*** Excerpted records

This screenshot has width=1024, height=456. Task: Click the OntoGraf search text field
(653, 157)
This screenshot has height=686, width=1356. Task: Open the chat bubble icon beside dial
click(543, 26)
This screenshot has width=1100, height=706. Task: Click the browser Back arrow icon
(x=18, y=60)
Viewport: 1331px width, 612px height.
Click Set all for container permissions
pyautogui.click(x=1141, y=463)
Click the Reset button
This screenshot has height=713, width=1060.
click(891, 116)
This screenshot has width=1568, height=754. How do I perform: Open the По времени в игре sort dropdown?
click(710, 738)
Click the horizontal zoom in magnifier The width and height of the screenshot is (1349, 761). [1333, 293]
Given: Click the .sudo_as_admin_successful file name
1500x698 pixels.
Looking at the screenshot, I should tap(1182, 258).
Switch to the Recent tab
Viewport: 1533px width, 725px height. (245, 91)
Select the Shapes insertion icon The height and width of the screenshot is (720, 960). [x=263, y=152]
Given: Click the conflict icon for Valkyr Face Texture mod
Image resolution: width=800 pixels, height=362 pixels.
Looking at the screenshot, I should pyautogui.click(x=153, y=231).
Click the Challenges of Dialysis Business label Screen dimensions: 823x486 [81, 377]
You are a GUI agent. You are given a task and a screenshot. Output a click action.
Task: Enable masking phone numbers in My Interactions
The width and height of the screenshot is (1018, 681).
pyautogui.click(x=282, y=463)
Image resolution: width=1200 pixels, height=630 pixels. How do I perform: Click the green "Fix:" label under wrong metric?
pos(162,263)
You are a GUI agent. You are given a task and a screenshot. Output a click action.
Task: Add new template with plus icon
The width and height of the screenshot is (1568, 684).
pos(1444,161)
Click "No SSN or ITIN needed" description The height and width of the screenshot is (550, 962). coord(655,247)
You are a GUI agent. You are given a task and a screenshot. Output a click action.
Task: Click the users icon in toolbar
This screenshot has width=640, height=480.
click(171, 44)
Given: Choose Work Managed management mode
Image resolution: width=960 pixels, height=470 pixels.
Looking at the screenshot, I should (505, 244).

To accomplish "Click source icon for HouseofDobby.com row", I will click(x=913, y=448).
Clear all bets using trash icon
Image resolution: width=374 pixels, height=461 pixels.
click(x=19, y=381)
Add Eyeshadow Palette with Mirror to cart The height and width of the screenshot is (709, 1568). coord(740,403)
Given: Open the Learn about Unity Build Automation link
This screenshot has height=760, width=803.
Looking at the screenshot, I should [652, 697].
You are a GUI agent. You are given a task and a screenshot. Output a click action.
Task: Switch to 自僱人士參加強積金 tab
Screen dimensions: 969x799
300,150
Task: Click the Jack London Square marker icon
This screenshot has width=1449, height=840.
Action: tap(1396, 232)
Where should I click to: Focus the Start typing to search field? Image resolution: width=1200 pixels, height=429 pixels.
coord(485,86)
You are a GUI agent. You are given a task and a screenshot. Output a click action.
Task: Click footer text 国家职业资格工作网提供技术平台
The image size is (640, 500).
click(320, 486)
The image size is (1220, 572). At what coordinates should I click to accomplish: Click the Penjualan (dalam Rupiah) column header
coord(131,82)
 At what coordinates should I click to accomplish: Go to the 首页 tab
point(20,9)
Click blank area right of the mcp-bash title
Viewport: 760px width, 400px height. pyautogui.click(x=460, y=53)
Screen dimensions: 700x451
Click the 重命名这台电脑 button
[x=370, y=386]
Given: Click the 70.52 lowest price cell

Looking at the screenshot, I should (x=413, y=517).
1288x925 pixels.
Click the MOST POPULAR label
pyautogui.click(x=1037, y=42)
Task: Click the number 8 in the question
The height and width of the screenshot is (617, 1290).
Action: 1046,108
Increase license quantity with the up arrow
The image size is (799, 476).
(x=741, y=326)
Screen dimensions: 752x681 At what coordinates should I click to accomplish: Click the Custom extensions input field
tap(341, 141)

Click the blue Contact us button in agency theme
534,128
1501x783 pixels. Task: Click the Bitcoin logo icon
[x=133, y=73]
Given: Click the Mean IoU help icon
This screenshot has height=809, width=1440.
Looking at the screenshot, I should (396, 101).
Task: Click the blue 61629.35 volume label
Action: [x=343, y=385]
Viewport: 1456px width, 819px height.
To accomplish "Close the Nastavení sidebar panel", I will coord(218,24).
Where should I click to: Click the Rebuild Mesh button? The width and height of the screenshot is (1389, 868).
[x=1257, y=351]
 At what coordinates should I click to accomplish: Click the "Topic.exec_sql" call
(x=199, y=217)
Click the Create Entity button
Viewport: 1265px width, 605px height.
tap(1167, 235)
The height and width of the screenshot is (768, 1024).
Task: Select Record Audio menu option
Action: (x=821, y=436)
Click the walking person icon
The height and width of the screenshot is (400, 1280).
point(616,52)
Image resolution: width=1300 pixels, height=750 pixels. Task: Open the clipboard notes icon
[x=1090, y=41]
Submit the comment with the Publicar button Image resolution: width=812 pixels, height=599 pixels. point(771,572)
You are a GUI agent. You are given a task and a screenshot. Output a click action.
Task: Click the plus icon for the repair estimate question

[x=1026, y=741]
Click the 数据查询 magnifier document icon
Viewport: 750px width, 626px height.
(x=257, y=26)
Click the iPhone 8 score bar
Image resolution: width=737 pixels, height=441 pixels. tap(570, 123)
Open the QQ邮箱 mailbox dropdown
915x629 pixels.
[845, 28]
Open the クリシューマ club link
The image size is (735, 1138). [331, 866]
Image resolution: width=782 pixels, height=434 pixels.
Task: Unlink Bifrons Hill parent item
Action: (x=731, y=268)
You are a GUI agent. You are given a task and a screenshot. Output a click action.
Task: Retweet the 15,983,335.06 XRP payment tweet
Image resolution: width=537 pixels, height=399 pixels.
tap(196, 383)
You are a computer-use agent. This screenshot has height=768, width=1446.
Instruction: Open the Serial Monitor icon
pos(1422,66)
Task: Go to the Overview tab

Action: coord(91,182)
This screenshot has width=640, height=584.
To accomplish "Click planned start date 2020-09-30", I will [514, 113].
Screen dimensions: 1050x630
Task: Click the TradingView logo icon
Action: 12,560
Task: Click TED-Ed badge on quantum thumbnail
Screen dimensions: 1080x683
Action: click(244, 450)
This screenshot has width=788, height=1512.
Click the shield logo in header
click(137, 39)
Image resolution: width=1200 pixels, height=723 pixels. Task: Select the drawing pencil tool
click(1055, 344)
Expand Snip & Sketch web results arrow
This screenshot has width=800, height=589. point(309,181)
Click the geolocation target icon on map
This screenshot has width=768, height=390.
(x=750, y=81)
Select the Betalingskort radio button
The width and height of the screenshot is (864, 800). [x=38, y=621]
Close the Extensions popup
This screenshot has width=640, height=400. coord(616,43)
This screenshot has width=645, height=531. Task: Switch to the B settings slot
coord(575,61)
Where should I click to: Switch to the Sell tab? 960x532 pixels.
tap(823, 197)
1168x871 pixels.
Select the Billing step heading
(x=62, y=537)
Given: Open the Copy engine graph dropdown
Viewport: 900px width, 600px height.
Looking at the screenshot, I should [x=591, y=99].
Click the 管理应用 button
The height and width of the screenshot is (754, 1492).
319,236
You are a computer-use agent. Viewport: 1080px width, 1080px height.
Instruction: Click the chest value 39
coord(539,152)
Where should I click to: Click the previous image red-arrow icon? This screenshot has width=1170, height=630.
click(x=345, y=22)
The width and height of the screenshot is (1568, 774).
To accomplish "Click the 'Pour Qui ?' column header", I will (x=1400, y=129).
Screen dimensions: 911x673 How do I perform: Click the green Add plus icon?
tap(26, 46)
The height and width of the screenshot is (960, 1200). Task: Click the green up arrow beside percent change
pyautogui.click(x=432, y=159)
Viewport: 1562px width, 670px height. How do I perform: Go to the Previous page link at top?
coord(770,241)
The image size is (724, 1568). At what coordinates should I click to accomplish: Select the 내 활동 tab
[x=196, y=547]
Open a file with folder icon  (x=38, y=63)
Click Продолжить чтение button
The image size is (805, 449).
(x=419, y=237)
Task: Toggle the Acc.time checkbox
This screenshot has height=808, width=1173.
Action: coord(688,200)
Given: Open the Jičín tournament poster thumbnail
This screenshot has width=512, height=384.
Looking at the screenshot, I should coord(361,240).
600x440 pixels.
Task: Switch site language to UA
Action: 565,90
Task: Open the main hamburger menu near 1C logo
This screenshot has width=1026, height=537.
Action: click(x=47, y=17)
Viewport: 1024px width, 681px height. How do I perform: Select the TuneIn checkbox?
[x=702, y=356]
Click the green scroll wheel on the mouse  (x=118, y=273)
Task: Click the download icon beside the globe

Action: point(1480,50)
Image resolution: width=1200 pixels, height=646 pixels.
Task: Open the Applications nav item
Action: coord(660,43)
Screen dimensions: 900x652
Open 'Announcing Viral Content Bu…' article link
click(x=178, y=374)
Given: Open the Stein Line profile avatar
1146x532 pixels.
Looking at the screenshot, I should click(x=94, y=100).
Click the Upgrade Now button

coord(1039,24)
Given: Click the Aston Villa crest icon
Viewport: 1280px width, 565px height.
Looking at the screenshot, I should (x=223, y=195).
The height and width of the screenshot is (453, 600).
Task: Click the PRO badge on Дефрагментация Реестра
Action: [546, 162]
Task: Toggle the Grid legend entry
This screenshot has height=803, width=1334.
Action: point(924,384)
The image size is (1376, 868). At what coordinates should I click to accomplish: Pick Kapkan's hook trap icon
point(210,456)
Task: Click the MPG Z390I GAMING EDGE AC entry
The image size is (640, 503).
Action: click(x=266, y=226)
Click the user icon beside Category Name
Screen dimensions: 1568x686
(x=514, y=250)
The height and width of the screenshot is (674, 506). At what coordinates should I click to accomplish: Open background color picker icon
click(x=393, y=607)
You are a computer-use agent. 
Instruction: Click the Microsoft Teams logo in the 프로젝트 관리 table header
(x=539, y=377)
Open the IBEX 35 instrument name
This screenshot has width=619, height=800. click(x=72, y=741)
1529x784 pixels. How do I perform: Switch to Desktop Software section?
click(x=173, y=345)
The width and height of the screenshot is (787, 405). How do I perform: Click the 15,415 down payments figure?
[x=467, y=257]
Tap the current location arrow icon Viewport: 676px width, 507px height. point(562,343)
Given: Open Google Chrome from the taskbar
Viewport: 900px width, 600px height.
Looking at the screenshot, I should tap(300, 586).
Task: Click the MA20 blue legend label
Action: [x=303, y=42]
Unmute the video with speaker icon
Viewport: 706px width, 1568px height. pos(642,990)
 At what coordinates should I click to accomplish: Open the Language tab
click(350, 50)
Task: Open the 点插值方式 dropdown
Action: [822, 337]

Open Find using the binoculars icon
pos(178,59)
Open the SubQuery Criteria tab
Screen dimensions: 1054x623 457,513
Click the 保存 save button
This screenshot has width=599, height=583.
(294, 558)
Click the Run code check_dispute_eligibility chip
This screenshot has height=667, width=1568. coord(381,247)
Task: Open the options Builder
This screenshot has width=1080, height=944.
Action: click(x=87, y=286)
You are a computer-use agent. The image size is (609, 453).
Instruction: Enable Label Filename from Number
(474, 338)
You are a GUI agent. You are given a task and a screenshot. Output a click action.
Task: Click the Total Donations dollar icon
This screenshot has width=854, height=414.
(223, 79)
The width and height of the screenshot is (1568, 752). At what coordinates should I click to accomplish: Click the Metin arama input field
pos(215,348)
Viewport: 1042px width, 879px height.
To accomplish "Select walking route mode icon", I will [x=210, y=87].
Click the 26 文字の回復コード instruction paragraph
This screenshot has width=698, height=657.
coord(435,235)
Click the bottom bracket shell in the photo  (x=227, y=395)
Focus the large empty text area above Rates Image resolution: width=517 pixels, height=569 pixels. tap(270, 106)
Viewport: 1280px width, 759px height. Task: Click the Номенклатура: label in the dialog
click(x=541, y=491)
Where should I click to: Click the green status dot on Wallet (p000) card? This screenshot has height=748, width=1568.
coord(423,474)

******

● Exercise description
Lines in the records above that carry the word "walking" are to be located and copied.

● Output below
Click the walking person icon
To accomplish "Select walking route mode icon", I will [x=210, y=87].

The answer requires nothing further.